- Zaidpur Location in Uttar Pradesh, India
- Coordinates: 26°50′N 81°20′E﻿ / ﻿26.83°N 81.33°E
- Country: India
- State: Uttar Pradesh
- District: Barabanki
- Founder: Abdullah Zar-baqsh

Population (2011)
- • Total: 34,443

Languages
- • Official: Hindi, Urdu
- Time zone: UTC+5:30 (IST)
- PIN: 225414
- Vehicle registration: UP-41

= Zaidpur =

Zaidpur is a town located in Barabanki, Uttar Pradesh.

== Geography ==
Zaidpur covers approximately 3 km^{2} of non-mountainous terrain.

=== Location ===
Zaidpur lies at in India's north east. Its nearest service centre is Nawabganj, approximately 20 km to the northwest and its nearest city is Lucknow, approximately 30 km to the west. Faizabad is further away to the east. Delhi and Agra lie to the west. The border with Nepal lies approximately 150 km to the northeast. Zaidpur's elevation is 109 metres (357 feet).

=== Transport ===
Zaidpur lies on state highway 13. The nearest passenger airport is the Chaudhary Charan Singh International Airport at Lucknow, 60.2 km from Zaidpur.

=== Hydrology ===
Derivatives of the Ganga river and Gomti River, local rain in wet months and wells supply water to Zaidpur.

=== Climate ===
July is the wettest month in Zaidpur with an average of 22 days of rain and average monthly precipitation of 237mm. The wet season is between May and September. The hottest month is May with an average high temperature of 40 °C. The coldest month is January with an average low temperature of 8 °C.

== Demographics ==
Zaidpur has a population of 34,443, of which 17,747 are men and 16,696 are women. The proportion of children between the ages of 0-6 is 16.30%. The Literacy rate of Zaidpur is 49.50% lower than state average of 67.68%. Male literacy is around 55.67% while female literacy is 42.89%. Muslims form 81.89% of the total population with the remaining population overwhelmingly Hindu.

== History ==
Zaidpur was a Musalman military colony founded in 462 Hijri (1070 AD) by Abdullah Zar-baqsh, an immigrant from Qom, Persia. The settlement was named for Zar-Baksh's only son, Zaid (b. 462 Hijri (1070 AD)).

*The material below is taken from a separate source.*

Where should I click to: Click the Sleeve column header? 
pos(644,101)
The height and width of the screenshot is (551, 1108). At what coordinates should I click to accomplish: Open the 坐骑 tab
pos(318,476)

Zar-baqsh was a descendant of the prophet Muhammad through his daughter, Fatimah and her husband, Ali, and thus was of the Rizvi family, in the 14th generation from Muhammad. Zar-baqsh's father was Yaqoob and his grandfather was Ahmad (924–969 AD), a naqib (official investigator) of Qom.

== Economy ==
Due to unemployment, people of this town are compelled to work in Metropolitan cities. A substantial number of people work in the government sector.
Enterprises in Zaidpur include a postal service; bank; school; an LPG gas agency; sugar cane farming equipment sales; winnowing fan sales; cinema halls; medical services; and small scale textile manufacturing and hub for export quality hand-loom products and produced a lot of exporters, scarves and cotton stoles from a tradition of hand-loom weaving).